* _INFORMATION GIVEN_
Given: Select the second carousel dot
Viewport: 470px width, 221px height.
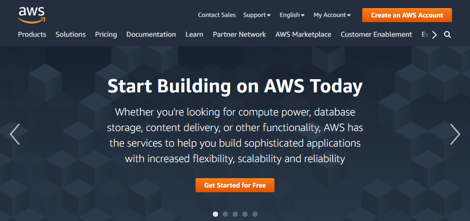Looking at the screenshot, I should coord(226,214).
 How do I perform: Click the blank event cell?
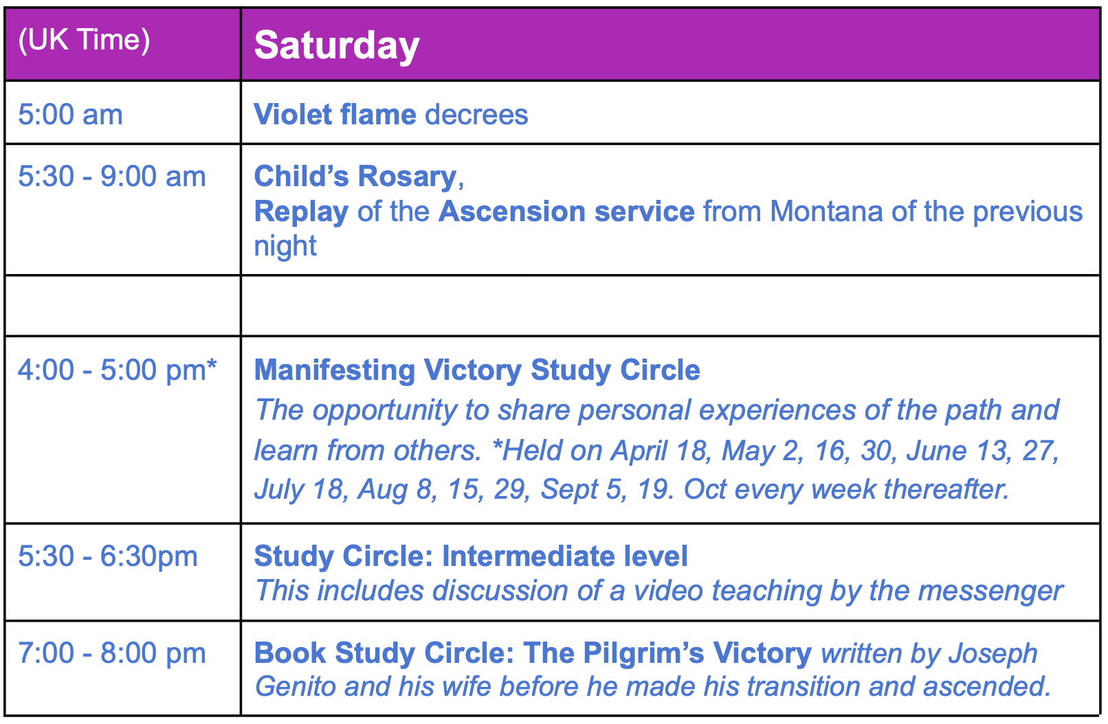(x=671, y=306)
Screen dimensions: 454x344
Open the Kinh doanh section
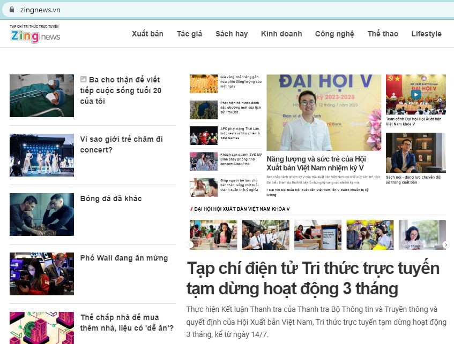(281, 34)
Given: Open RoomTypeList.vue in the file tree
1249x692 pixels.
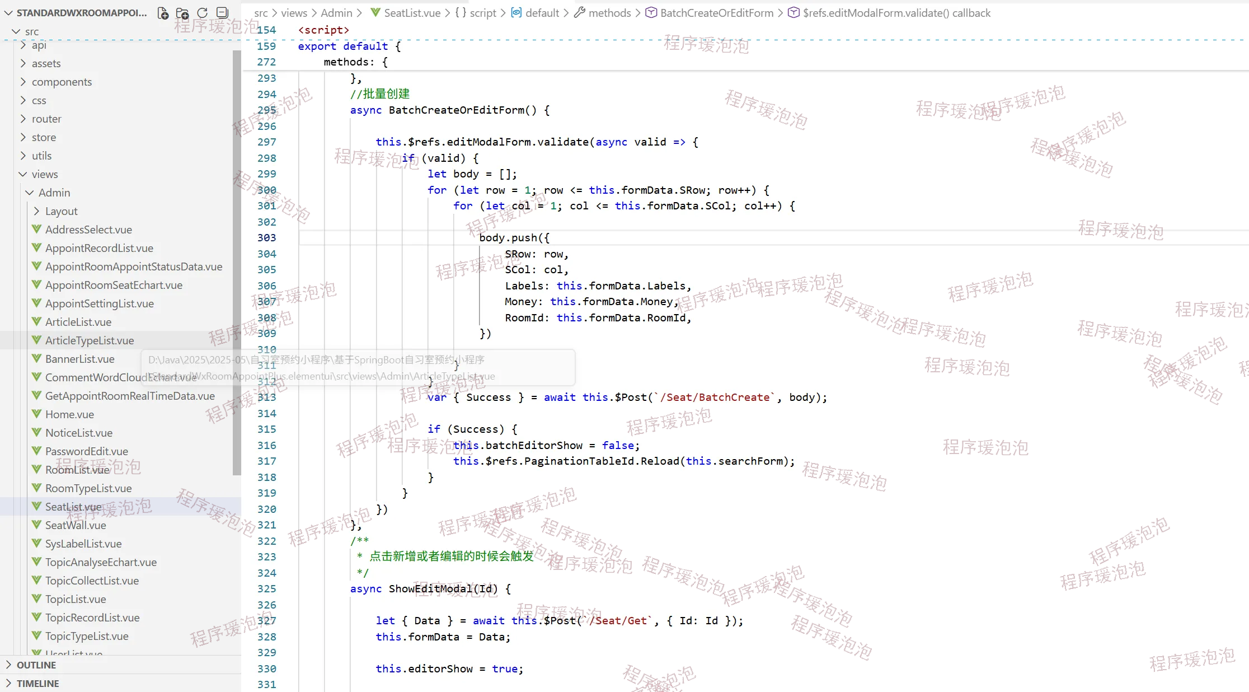Looking at the screenshot, I should click(88, 488).
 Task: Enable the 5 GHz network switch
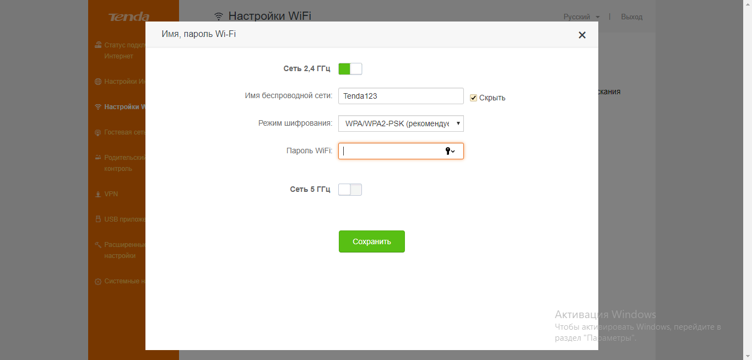tap(350, 190)
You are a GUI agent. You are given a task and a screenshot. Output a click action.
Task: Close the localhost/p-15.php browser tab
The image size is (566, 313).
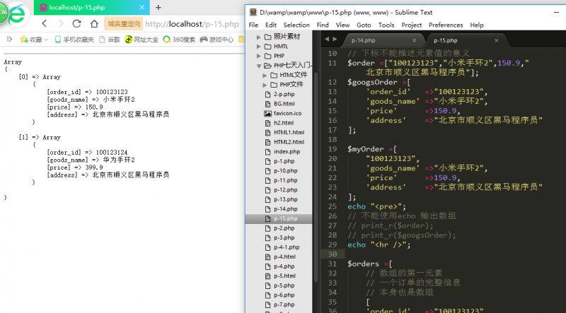pyautogui.click(x=142, y=7)
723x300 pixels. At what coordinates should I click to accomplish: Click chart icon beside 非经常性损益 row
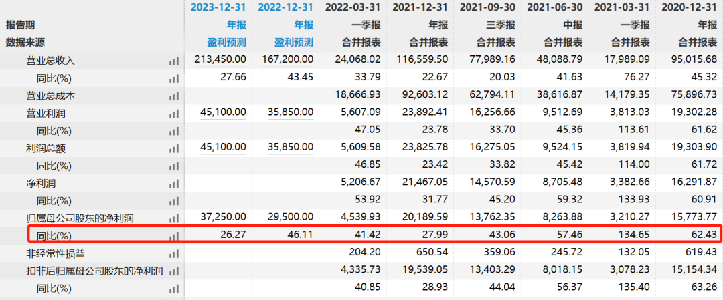(174, 253)
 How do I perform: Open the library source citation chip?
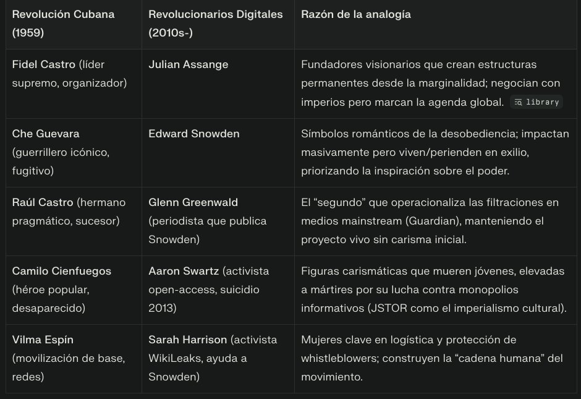pos(536,102)
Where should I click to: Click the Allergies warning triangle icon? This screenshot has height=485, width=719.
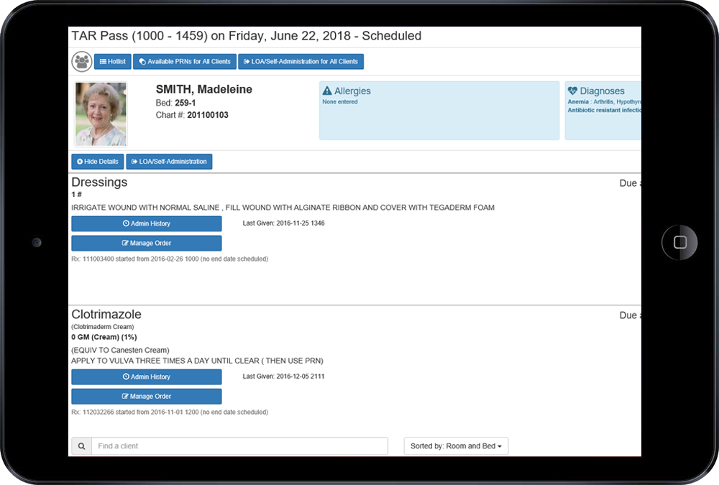(327, 91)
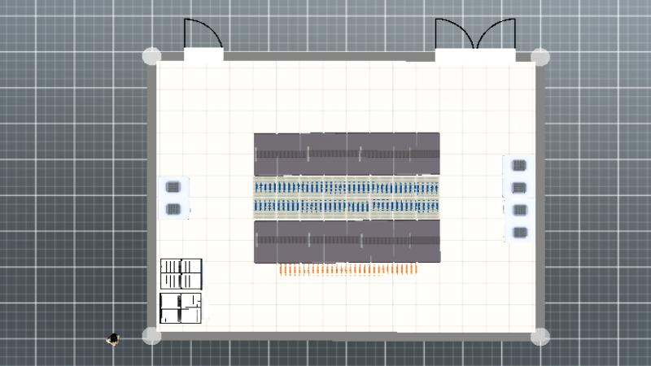Select the bottom gray unit on the right table

tap(519, 233)
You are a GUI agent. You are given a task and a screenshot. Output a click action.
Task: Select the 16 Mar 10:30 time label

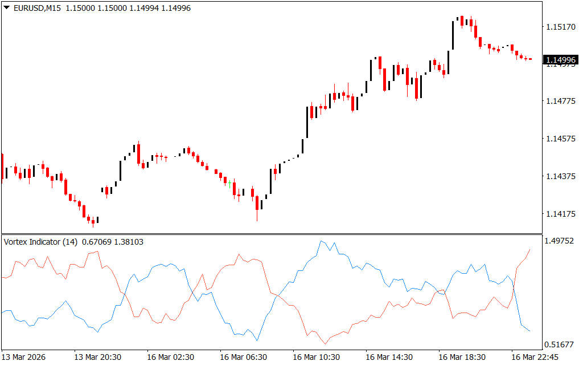(316, 357)
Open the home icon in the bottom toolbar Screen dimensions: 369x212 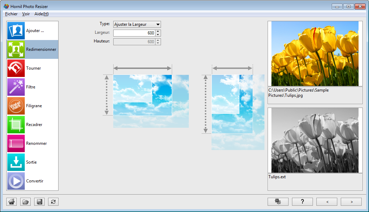[11, 202]
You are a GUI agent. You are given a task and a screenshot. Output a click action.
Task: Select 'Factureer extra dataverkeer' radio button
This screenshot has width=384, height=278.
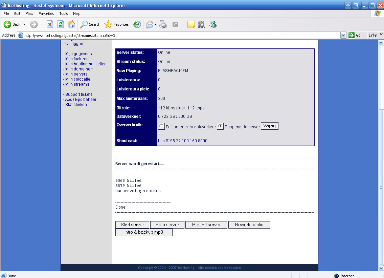coord(161,126)
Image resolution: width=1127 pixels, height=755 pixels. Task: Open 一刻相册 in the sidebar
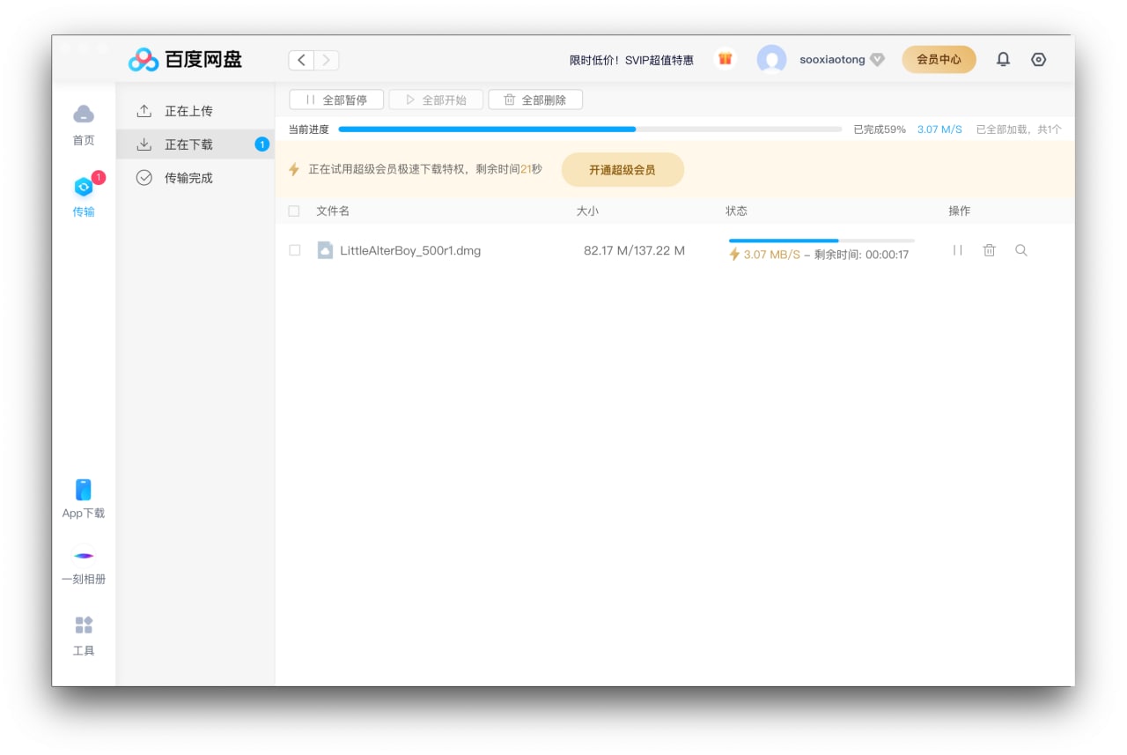tap(84, 556)
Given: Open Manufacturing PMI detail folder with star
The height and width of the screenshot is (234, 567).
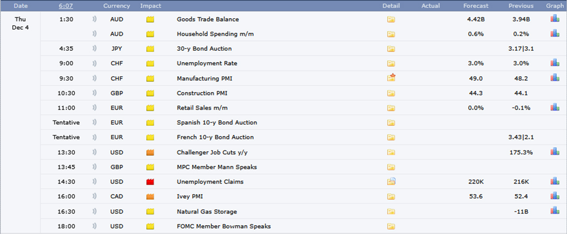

* _AIM_
Write out the items above word for word, from the first line up to and including the line with "tap(519, 233)", and leave out the pictures.

* _RESULT OF THIS TASK_
Given: Select the second carousel dot
Viewport: 470px width, 221px height.
Looking at the screenshot, I should coord(226,214).
 How do I perform: Click the blank event cell?
(x=671, y=306)
Screen dimensions: 454x344
Open the Kinh doanh section
(281, 34)
Given: Open RoomTypeList.vue in the file tree
1249x692 pixels.
Looking at the screenshot, I should click(88, 488).
 Task: Enable the 5 GHz network switch
tap(350, 190)
You are a GUI agent. You are given a task and a screenshot. Output a click action.
Task: Close the localhost/p-15.php browser tab
The image size is (566, 313).
pyautogui.click(x=142, y=7)
723x300 pixels. At what coordinates should I click to accomplish: Click chart icon beside 非经常性损益 row
(174, 253)
 How do I perform: Open the library source citation chip?
pos(536,102)
Where should I click to: Click the Allergies warning triangle icon? This screenshot has height=485, width=719.
(327, 91)
Select the bottom gray unit on the right table

tap(519, 233)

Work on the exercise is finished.